Mensagempor em Terça Fev 15, 2011 9:07 pm

Portugal

A expansão portuguesa é indissociável da escravatura. O seu móbil não foi a difusão do cristianismo, nem tão pouco se centrou no ouro ou marfim, mas sim nos escravos. Eles eram a mão-de-obra que geravam a riqueza. O próprio Infante D. Henrique, em 1443, chama a si o monopólio da sua exploração.

No séc XV, os escravos destinavam-se sobretudo a abastecer os trabalhos em Portugal, ou as explorações da cana do açucar na Madeira (escravos canários), mas também a serem vendidos para Espanha. Lisboa, Alcácer do Sal e Lagos estabelecem-se florescentes mercados de escravos. No Algarve, em 1444, forma-se a primeira companhia moderna para o tráfico, muitas outras lhe seguirão pela Europa. Ao longo da costa ocidental de África criam feitorias, cuja principal actividade estava neste tráfico: Arguim, Mina, Cacheu e S.Tomé. Os pontos de embarque preferidos dos portugueses concentram-se sobretudo na costa ocidental de Africa, em especial pela costa da Guiné, costas de Loango, Ngoyo e do Kalongo (actual enclave de Cabinda), mas também do Soyo e, sobretudo, da colónia de Angola, que era alimentada por importantes centros esclavagistas de São Paulo, de Assumpção de Loanda e de Benguela.
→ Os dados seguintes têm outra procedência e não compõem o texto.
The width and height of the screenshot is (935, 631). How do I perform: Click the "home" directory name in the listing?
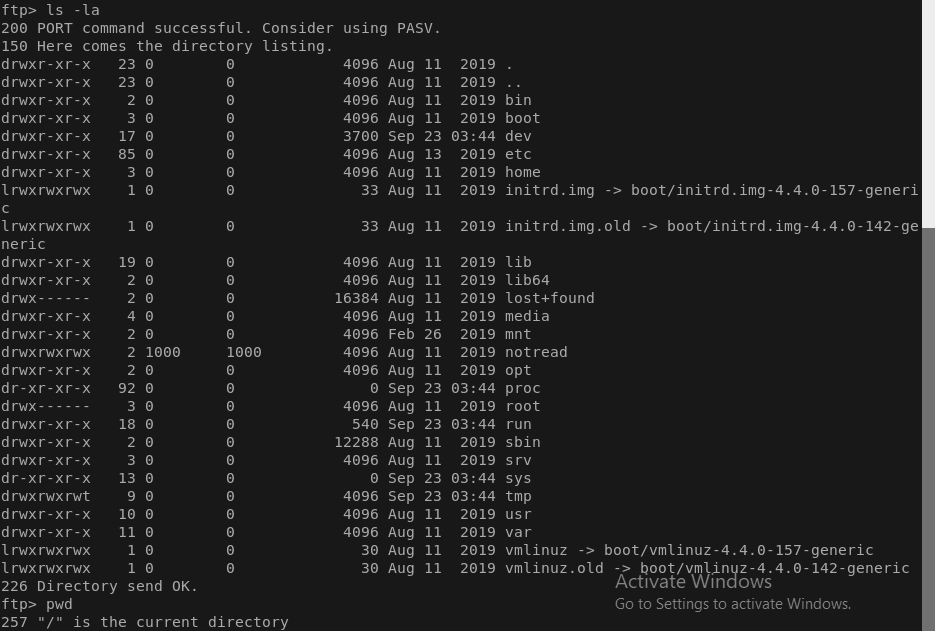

No séc XVI, o tráfico dispara para abastecer as “necessidades” do país, a colonização do Brasil, as explorações de S. Tomé, mas também as necessidades de Espanha e das suas possessões na América. Os portugueses funcionam nesta altura, como negreiros ao serviço de Espanha, actividade que exerceram quer numa forma legal (monopolista), quer ilegal (contrabando) até à abolição da escravatura. O período da ocupação filipina (1580-1640) foi particularmente vantajoso para os negreiros portugueses. Entre 1595 e 1640 conseguem o exclusivo da Coroa Espanhola (assiento) do comércio de escravos para as suas possessões na América. Entre 4 a 5 mil escravos foram vendidos por ano (cerca de 150 mil no total). Só mais tarde, entre 1685 e 1701 virão de novo a obter tão lucrativo monopólio.

A própria igreja participa activamente neste negócio, nomeadamente por intermédio das ordens religiosas envolvidas na evangelização. Os Dominicanos e os Jesuitas foram os que mais se destinguiram no trafico de escravos africanos. A Companhia de Jesus, por exemplo, possuía navios exclusivamente destinados ao comércio de escravos angolanos para o Brasil.

Em fins do séc XVII, criam outra importante feitoria em Daomé (Ajudá), de apoio logístico a este florescente negócio que se mantém muito activo até meados do séc XIX. Neste último séclo, o comércio de escravos português está já firmemente implantado em Moçambique, de onde saem dezenas de milhares de escravos para as colónias espanholas (Cuba), mas também para o Brasil e S. Tomé.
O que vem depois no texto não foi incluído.